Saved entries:
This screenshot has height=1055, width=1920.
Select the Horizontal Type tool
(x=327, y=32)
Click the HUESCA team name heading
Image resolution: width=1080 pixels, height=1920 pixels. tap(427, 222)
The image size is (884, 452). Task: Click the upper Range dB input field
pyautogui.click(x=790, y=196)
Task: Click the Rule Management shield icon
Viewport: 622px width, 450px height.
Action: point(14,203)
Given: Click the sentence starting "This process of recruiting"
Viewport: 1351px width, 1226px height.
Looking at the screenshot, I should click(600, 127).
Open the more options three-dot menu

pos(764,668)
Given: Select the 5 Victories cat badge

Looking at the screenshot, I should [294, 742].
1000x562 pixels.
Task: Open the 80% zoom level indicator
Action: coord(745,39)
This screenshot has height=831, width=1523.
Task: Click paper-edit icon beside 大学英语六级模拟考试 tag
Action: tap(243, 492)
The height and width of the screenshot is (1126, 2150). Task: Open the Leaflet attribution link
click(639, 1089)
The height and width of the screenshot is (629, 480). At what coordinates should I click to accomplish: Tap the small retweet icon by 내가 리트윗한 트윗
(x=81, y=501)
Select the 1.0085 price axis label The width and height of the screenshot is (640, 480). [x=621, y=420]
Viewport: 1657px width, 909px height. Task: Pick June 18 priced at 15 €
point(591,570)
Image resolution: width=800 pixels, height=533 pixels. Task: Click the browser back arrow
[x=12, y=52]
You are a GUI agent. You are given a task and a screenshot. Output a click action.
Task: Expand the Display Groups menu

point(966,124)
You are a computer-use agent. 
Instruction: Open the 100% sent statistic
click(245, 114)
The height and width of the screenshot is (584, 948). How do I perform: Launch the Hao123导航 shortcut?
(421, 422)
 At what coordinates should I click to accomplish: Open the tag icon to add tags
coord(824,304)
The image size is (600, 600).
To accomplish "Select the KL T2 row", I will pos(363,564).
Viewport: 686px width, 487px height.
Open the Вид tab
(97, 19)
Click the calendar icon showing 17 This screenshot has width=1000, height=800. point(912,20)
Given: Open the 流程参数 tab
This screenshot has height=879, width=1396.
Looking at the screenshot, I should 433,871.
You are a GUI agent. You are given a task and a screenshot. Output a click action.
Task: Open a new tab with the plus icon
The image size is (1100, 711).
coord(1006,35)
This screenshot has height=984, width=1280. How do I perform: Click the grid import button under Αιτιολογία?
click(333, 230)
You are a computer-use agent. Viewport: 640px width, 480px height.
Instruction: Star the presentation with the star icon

## TASK DETAILS:
Exact copies of all the entries above are required.

## COMPLETED EXERCISE:
This screenshot has height=1055, width=1920.
Select the Horizontal Type tool
(x=327, y=32)
Click the HUESCA team name heading
Image resolution: width=1080 pixels, height=1920 pixels. tap(427, 222)
The image size is (884, 452). Task: Click the upper Range dB input field
pyautogui.click(x=790, y=196)
Task: Click the Rule Management shield icon
Viewport: 622px width, 450px height.
Action: point(14,203)
Given: Click the sentence starting "This process of recruiting"
Viewport: 1351px width, 1226px height.
Looking at the screenshot, I should click(600, 127).
Open the more options three-dot menu

pos(764,668)
Given: Select the 5 Victories cat badge

Looking at the screenshot, I should [294, 742].
1000x562 pixels.
Task: Open the 80% zoom level indicator
Action: coord(745,39)
This screenshot has height=831, width=1523.
Task: Click paper-edit icon beside 大学英语六级模拟考试 tag
Action: tap(243, 492)
The height and width of the screenshot is (1126, 2150). Task: Open the Leaflet attribution link
click(639, 1089)
The height and width of the screenshot is (629, 480). At what coordinates should I click to accomplish: Tap the small retweet icon by 내가 리트윗한 트윗
(x=81, y=501)
Select the 1.0085 price axis label The width and height of the screenshot is (640, 480). [x=621, y=420]
Viewport: 1657px width, 909px height. Task: Pick June 18 priced at 15 €
point(591,570)
Image resolution: width=800 pixels, height=533 pixels. Task: Click the browser back arrow
[x=12, y=52]
You are a GUI agent. You are given a task and a screenshot. Output a click action.
Task: Expand the Display Groups menu

point(966,124)
You are a computer-use agent. 
Instruction: Open the 100% sent statistic
click(245, 114)
The height and width of the screenshot is (584, 948). How do I perform: Launch the Hao123导航 shortcut?
(421, 422)
 At what coordinates should I click to accomplish: Open the tag icon to add tags
coord(824,304)
The image size is (600, 600).
To accomplish "Select the KL T2 row", I will pos(363,564).
Viewport: 686px width, 487px height.
Open the Вид tab
(97, 19)
Click the calendar icon showing 17 This screenshot has width=1000, height=800. point(912,20)
Given: Open the 流程参数 tab
This screenshot has height=879, width=1396.
Looking at the screenshot, I should 433,871.
You are a GUI agent. You are given a task and a screenshot. Output a click action.
Task: Open a new tab with the plus icon
The image size is (1100, 711).
coord(1006,35)
This screenshot has height=984, width=1280. How do I perform: Click the grid import button under Αιτιολογία?
click(333, 230)
You are a computer-use agent. Viewport: 640px width, 480px height.
Instruction: Star the presentation with the star icon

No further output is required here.